On Fri, 04 Aug 2006 09:56:16 +0200, Manlio Perillo <[EMAIL PROTECTED]> wrote:
1) The client ask to change the password
2) The application ask the old password and the new one
3) do the query:
  UPDATE Accounts SET password=md5(:new_password)
  WHERE password=md5(:old_password)

The application developers can forget to invalidate the "old" session.

I remember you said the problem was stealing the password. I can't see how this 
is going to allow stealing the old password.
If you don't want an attacker to take control of the session of another user 
then use HTTPs.

Ok, but sessions cannot exists without cookies (or other solutions to
keep state beetwen successive requests).

this is an HTTP problem and of its stateless nature.

The problem is that "GuardSession" are not simply session!
They allow an user who only know the session ID to authenticate into a
system.

The problem of ALL the session systems. If you want to avoid this use HTTPs.

Ok.
So this means that the development of new guard is goind to happen in
Nevow and *then* ported to web2?

Yes, unless web2 discovers a new and wonderful way to deal with this problem.
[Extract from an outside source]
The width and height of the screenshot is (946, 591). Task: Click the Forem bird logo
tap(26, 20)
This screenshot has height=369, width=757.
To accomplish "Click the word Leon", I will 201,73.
You can need to initialize some state in your Session.
class ICounter(Interface):
  pass

class CounterSession(Session):
        def __init__(self):
                self.count = 0


sc = SessionManager.getSession(ICounter)

I can now use this simple session to limit logins attemps.

This usecase is not a very good example of why it is a good idea.
But I think it may be required for OpenID and similar mechanisms.

Well, of course an attacker will not use cookies at all...
But I can bind the session to the source IP address, using this value as
session key
(at least I would like to send an email to the site admin when having
100 logins attemps from the same IP address).

I can't think of this feature in a pluggable way. If you want it just code it 
in your Session object. It's fairly easy to do.
This is not enough reason anyway. You have to explain why it is a bad idea.


I don't like the idea to have "authentication only" sessions.
SessionManager (and CookieFactory) is a general class that should not
live in guard.

Any _technical_ reason? importing a module and getting only the objects you
need from it doesn't sound so bad to me.